Jadi sesungguhnya, untuk seorang Buddha, untuk siapa saja yang tercerahkan, tidak perlu untuk bertanya kepada orang lain, siapakah dia. Auranya menunjukkan segalanya. Dan ketika seseorang menjadi tercerahkan, sang guru tahu akan hal itu, karena auranya mengungkapkan segalanya.
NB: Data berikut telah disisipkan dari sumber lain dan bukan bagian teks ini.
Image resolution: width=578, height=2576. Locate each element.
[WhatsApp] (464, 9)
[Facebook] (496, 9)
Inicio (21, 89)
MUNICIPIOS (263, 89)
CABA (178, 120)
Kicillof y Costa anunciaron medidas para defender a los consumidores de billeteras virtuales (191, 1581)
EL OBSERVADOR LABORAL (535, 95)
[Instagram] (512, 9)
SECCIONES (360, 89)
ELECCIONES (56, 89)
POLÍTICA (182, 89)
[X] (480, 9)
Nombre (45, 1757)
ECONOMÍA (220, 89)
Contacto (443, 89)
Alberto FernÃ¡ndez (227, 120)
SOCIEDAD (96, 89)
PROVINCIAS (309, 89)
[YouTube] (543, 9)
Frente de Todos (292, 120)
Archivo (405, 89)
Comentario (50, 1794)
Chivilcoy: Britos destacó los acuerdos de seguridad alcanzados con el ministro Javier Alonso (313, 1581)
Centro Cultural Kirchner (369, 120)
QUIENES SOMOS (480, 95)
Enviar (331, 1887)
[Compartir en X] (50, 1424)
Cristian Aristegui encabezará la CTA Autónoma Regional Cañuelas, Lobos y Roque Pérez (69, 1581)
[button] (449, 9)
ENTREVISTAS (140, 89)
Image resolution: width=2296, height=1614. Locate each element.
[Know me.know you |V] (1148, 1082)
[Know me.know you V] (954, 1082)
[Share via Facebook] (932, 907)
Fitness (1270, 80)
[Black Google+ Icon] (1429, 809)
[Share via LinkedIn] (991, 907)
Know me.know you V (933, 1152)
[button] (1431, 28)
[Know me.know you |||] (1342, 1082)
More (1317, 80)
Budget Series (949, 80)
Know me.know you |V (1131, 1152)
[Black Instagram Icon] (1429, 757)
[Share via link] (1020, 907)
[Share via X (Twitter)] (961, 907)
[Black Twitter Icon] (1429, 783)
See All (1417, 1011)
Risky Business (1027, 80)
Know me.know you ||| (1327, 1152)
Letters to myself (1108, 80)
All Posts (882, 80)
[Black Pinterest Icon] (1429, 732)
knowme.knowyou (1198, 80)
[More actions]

Aku akan bercerita padamu … Hui Neng, seorang master dari Cina, berkerja untuk gurunya. Ketika Hui Neng pergi ke gurunya, gurunya berkata, “Untuk apa kau datang ke sini? Tidak perlu datang padaku.” Dia tidak bisa mengerti. Hui Neng berpikir bahwa ia belum siap untuk diterima, tetapi sang guru melihat sesuatu yang lain. Dia melihat aura Hui Neng yang tumbuh. Sang guru mengatakan ini: “Bahkan jika engkau tidak datang padaku, hal ini pasti akan terjadi cepat atau lambat, di mana saja. Engkau sudah di situ, sehingga tidak perlu datang padaku.”

Tapi Hui Neng berkata, “Janganlah menolakku.” Jadi sang guru menerimanya dan menyuruhnya pergi ke belakang biara, di dapur biara. Itu adalah sebuah biara besar dengan lima ratus bhikkhu. Sang guru berkata kepada Hui Neng, “Pergilah ke belakang biara dan bantulah di dapur, dan jangan datang lagi padaku. Setiap kali diperlukan, aku akan datang padamu. ”

Tidak ada meditasi yang diberikan kepada Hui Neng, tidak ada kitab suci untuk dibaca, dipelajari atau direnungkan. Tidak ada yang diajarkan kepadanya, ia hanya dilemparkan ke dapur. Seluruh biara bekerja. Ada cendekiawan, akademisi, dan ada meditator, dan ada yogi, dan seluruh biara itu penuh kehidupan. Semua orang bekerja dan Hui Neng ini hanya membersihkan beras dan melakukan pekerjaan dapur.

Dua belas tahun berlalu. Hui Neng tidak pergi lagi ke sang guru karena ia tidak diperbolehkan. Dia menunggu, menunggu, dan menunggu … ia hanya menunggu. Dia hanya dijadikan seorang pembantu. Pelajar akan datang, meditator akan datang, dan tak seorang pun akan menaruh perhatian kepadanya. Dan ada pelajar-pelajar besar di biara.

Kemudian sang guru menyatakan bahwa kematiannya sudah dekat, dan sekarang ia ingin menunjuk seseorang untuk mengambil alih posisinya, maka ia berkata, “Mereka yang berpikir telah tercerahkan harus menulis puisi kecil yang terdiri dari empat baris. Dalam empat baris itu engkau harus menuliskan semua yang telah engkau peroleh. Dan jika aku menyetujui satu puisi dan melihat dalam baris-baris itu bahwa pencerahan telah terjadi, aku akan memilihnya sebagai penerusku.”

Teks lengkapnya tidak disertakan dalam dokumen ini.